Motor der Gesellschaft

Wie Rohöl müssen Daten aufbereitet werden – mit Unterstützung von KI lassen sich die Informationen so analysieren, dass sie ihren Wert und Nutzen preisgeben. Aus den „raffinierten“ Daten lassen sich dann sogar Schlüsse ziehen, um gesellschaftliche Probleme zu lösen oder einfach um das Leben jedes Einzelnen besser zu machen.

Computergestützte Analysen erkennen zuverlässig Muster, die sonst verborgen blieben. So können etwa mit datengetriebener KI-Unterstützung Mediziner erfolgreich Diagnosen stellen und Arbeitsabläufe, etwa im Operationssaal, effizienter planen.

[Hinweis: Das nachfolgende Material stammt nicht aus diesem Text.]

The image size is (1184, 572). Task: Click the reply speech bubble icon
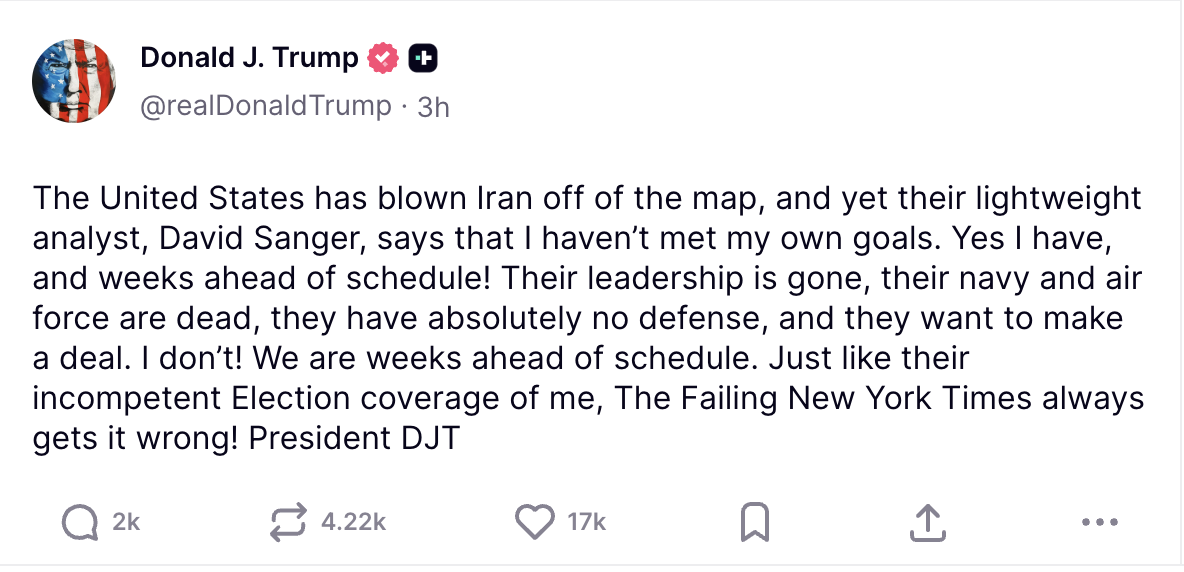pyautogui.click(x=78, y=521)
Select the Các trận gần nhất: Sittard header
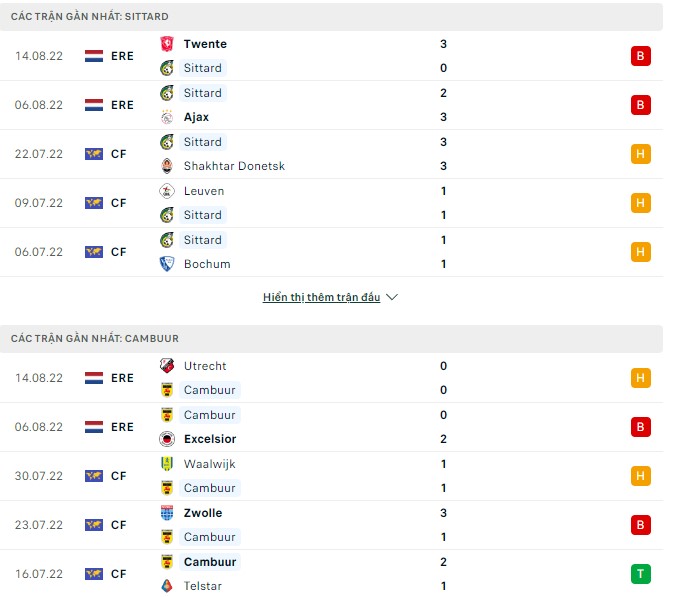The image size is (673, 597). coord(90,17)
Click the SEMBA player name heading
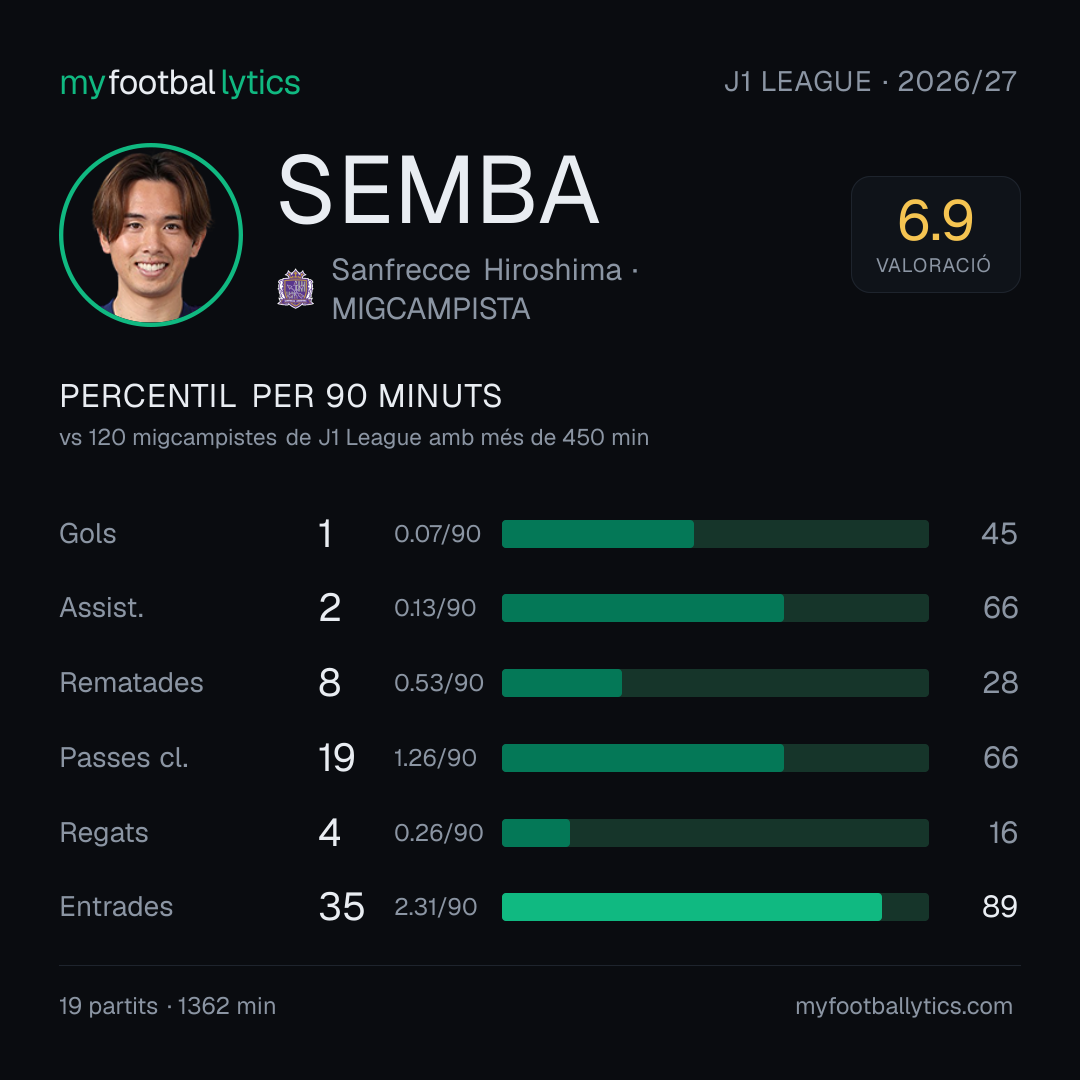Image resolution: width=1080 pixels, height=1080 pixels. [438, 190]
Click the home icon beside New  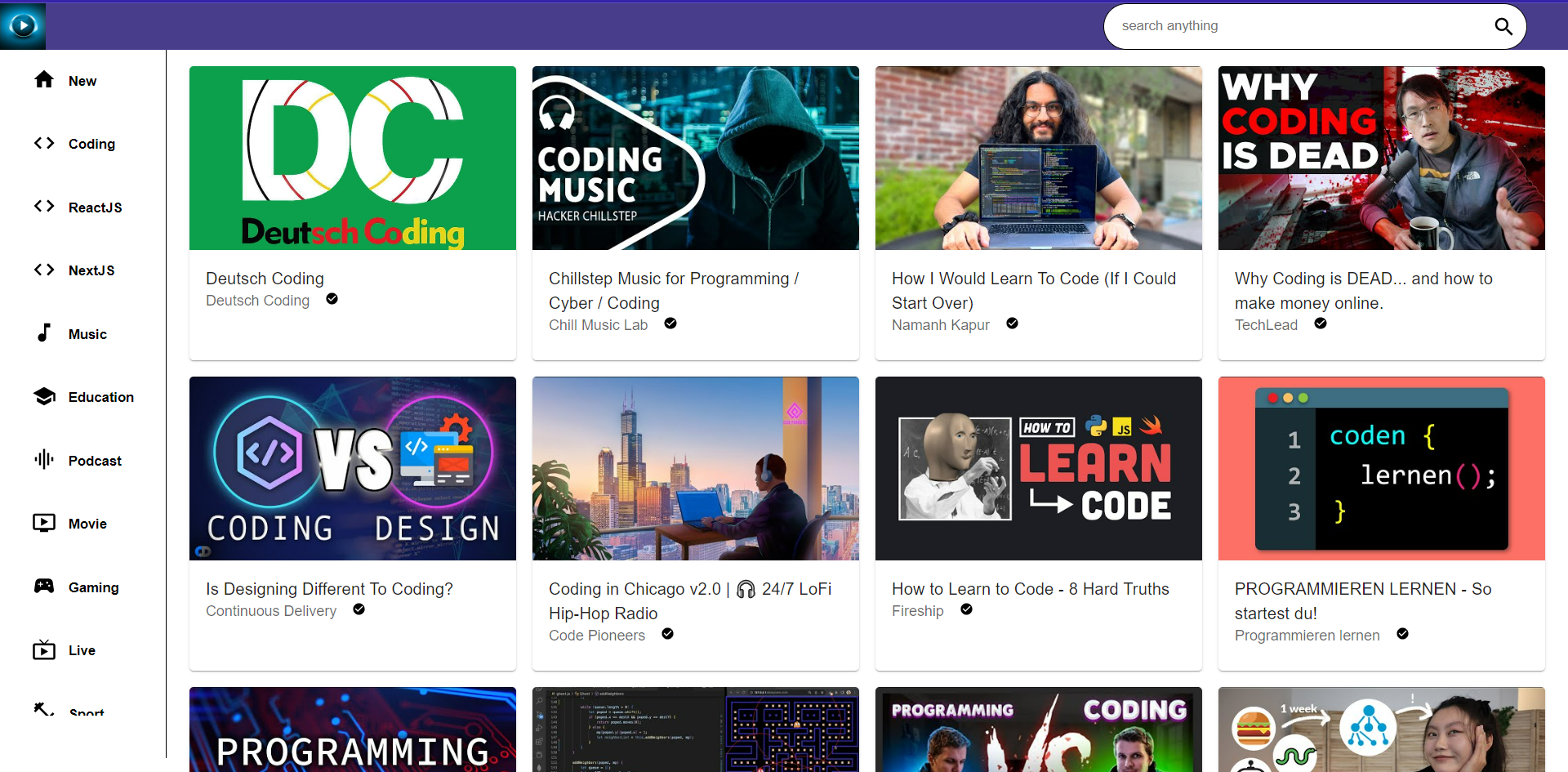point(44,80)
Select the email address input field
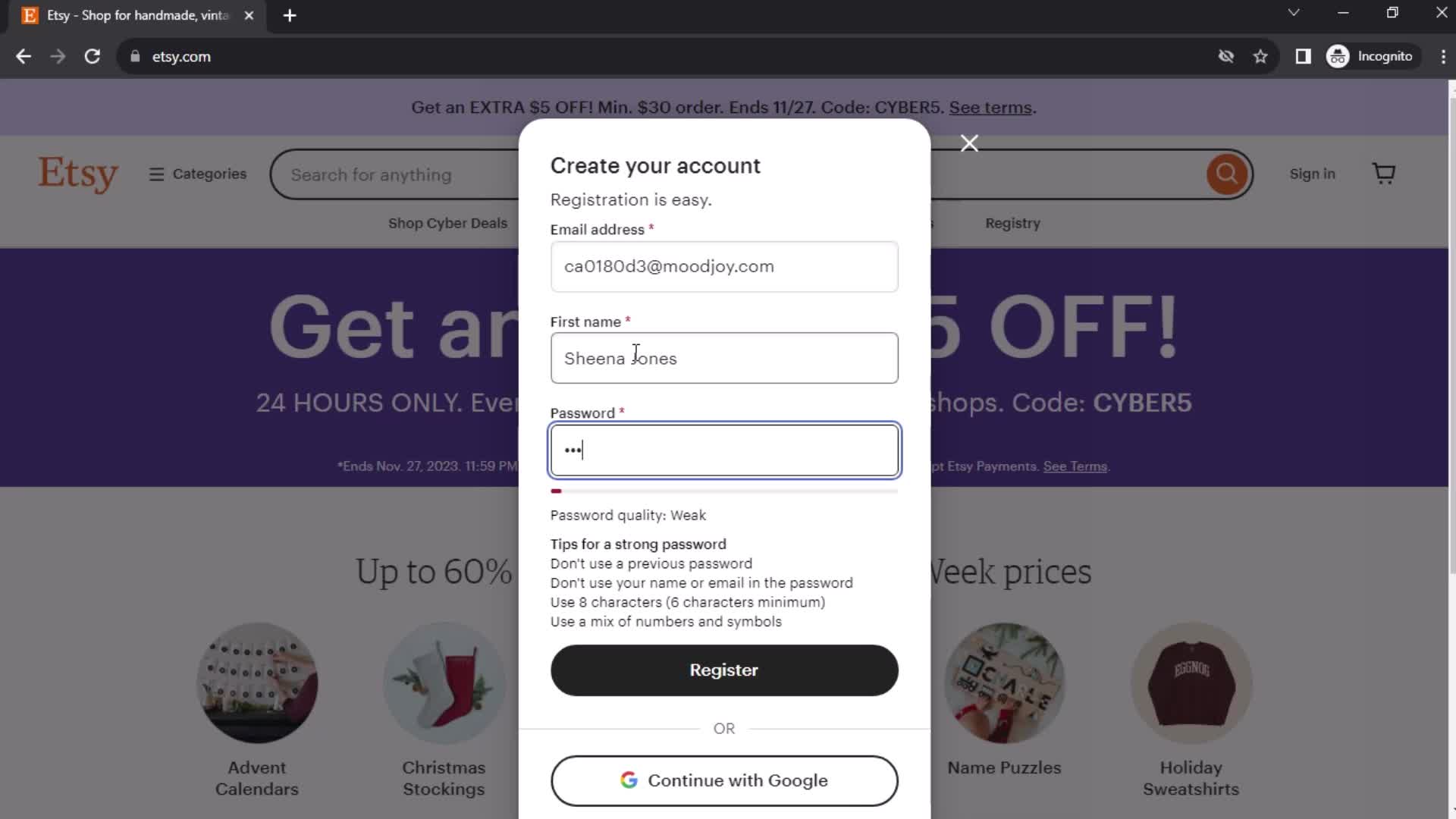Screen dimensions: 1456x819 pos(725,266)
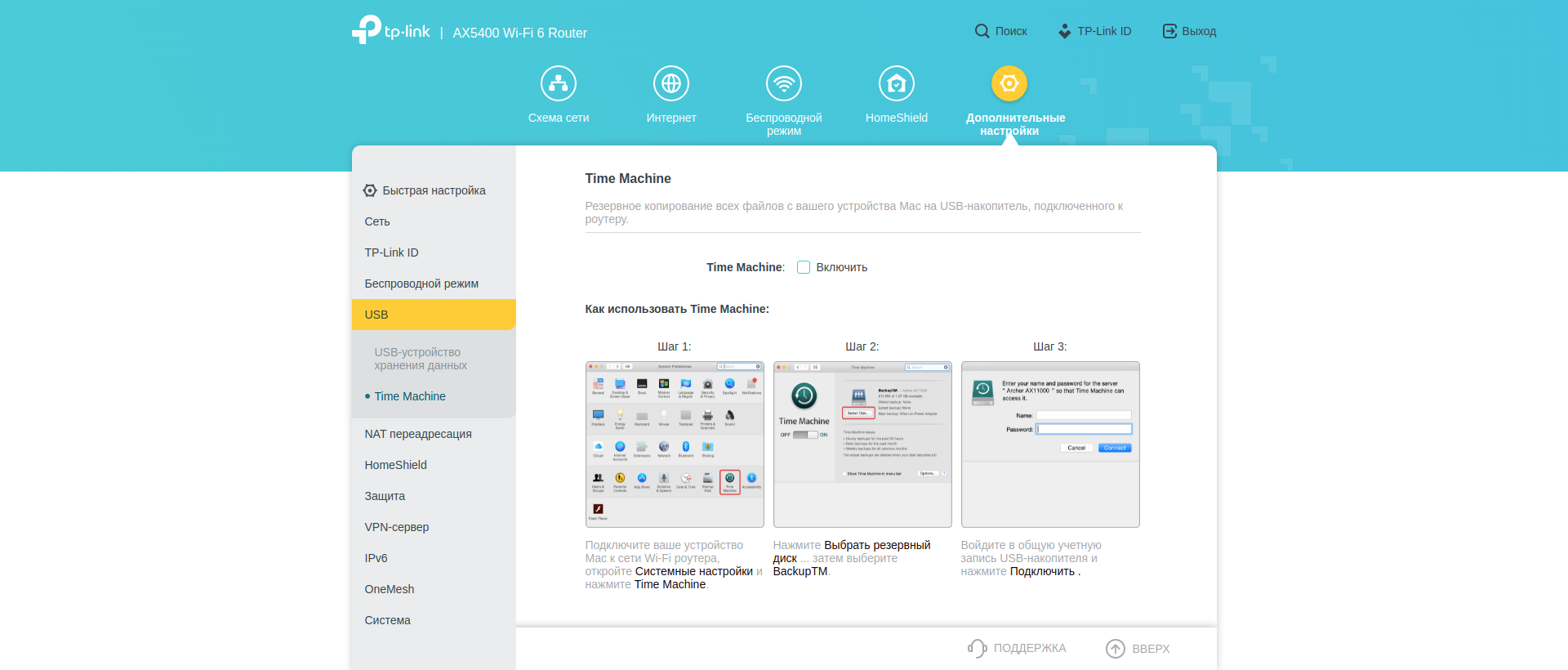Click the Step 1 System Preferences thumbnail
The image size is (1568, 670).
[x=675, y=444]
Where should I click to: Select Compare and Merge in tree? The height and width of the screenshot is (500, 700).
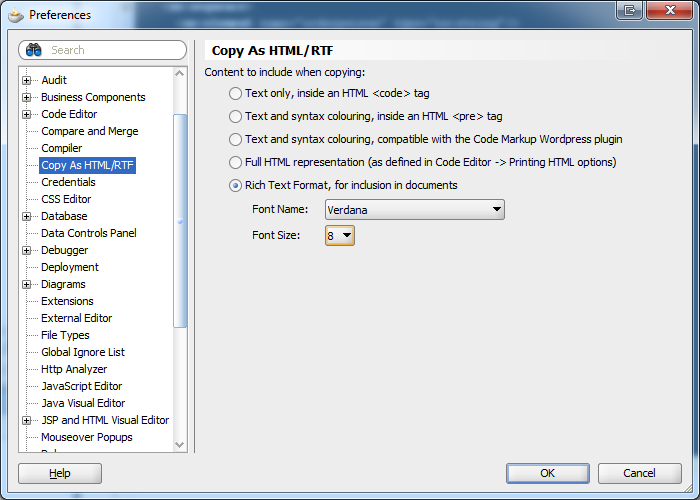coord(89,131)
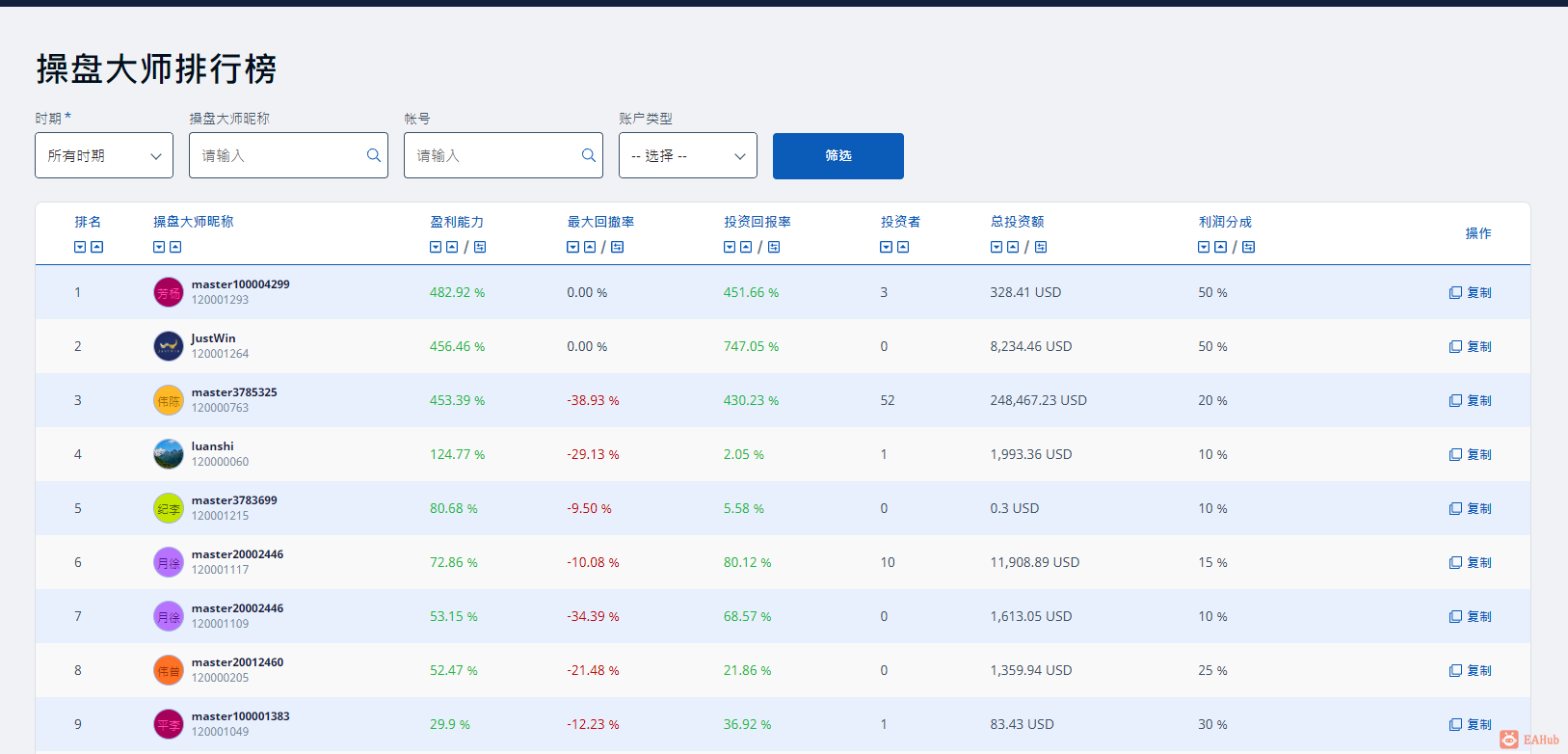Click 复制 for JustWin row

point(1471,346)
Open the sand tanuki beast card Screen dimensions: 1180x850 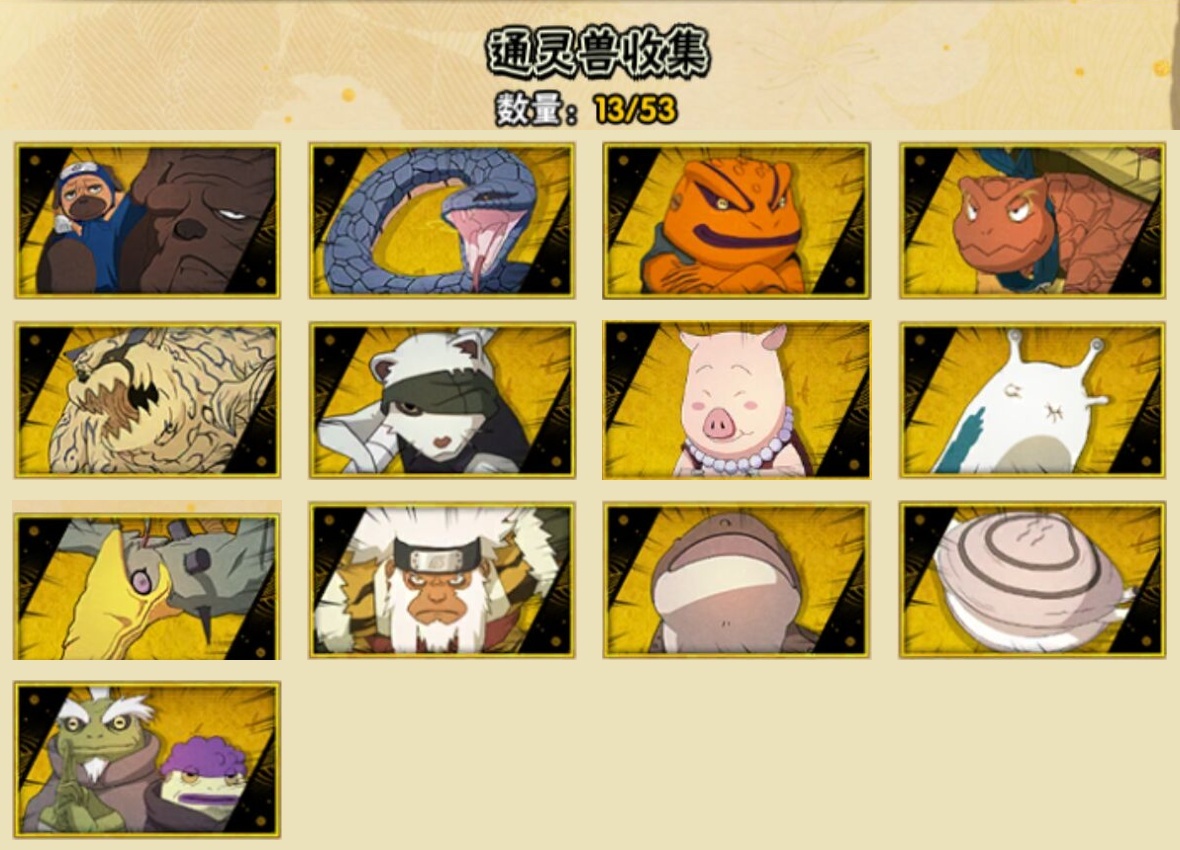coord(148,401)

Wissenschaftler sind zudem in der Lage, Verkehrsflüsse zu simulieren und Unternehmen erkennen beispielsweise, wo ihr Produktionsprozess noch nicht rund läuft.

Vielseitig kann der Nutzen sein, der aus Daten entsteht: Beispielsweise optimiert ein Projekt in New York durch die Auswertung von Fahrzeuginformationen den Taxiverkehr im Big Apple. So lassen sich mithilfe intelligenter Vernetzung und Datenanalyse viele Fahrten einsparen. In anderen Bereichen kommt KI bereits bei der Entscheidungsfindung zum Einsatz, etwa im Finanzwesen oder auch im Onlinehandel.

In nahezu jedem Bereich liegt enormes Potenzial in Sachen Datennutzung mittels KI verborgen. Zwar ist diese Tatsache hinlänglich bekannt – zur Verwendung kommen die Informationen allerdings in vielen Unternehmen noch nicht. Vor allem die breite Masse an Organisationen, die Mittelständler, befinden sich in Sachen Datenauswertung noch im Hintertreffen. Nur acht Prozent erfassen und analysieren systematisch Daten und generieren so einen echten Nutzen für das Business.

Viele unterschätzen die Bedeutung solcher Informationen noch immer – bildlich gesprochen liegt das Feld brach. Dabei zeigen sich die Vorteile mannigfaltig: Organisationen erhalten detaillierte Informationen, mit denen sie die Kundenbindung stärken, Risiken minimieren und neue Umsatzquellen generieren können. Denn Datenanalysen sind der Grundpfeiler für Innovationen und daher essenziell für den Erfolg. Sie sollten eine stärker strategische Bedeutung erfahren.

Für wirtschaftliche Entscheidungen spielen Informationen zu möglichen Ereignissen wie Naturkatastrophen, politischen Unruhen, Ausfällen von Zulieferern, neuen Verordnungen oder Technologien eine wichtige Rolle. Und je mehr Daten den KI-Technologien zur Verfügung stehen, desto besser – Prognosen und belastbare Handlungsempfehlungen funktionieren nur mit Datenfülle. KI macht den immensen Wert der Daten erst sicht- und nutzbar. Ihr wirtschaftliches und gesellschaftliches Potenzial in nahezu allen Bereichen des Lebens ist so grenzenlos wie ihre Fülle.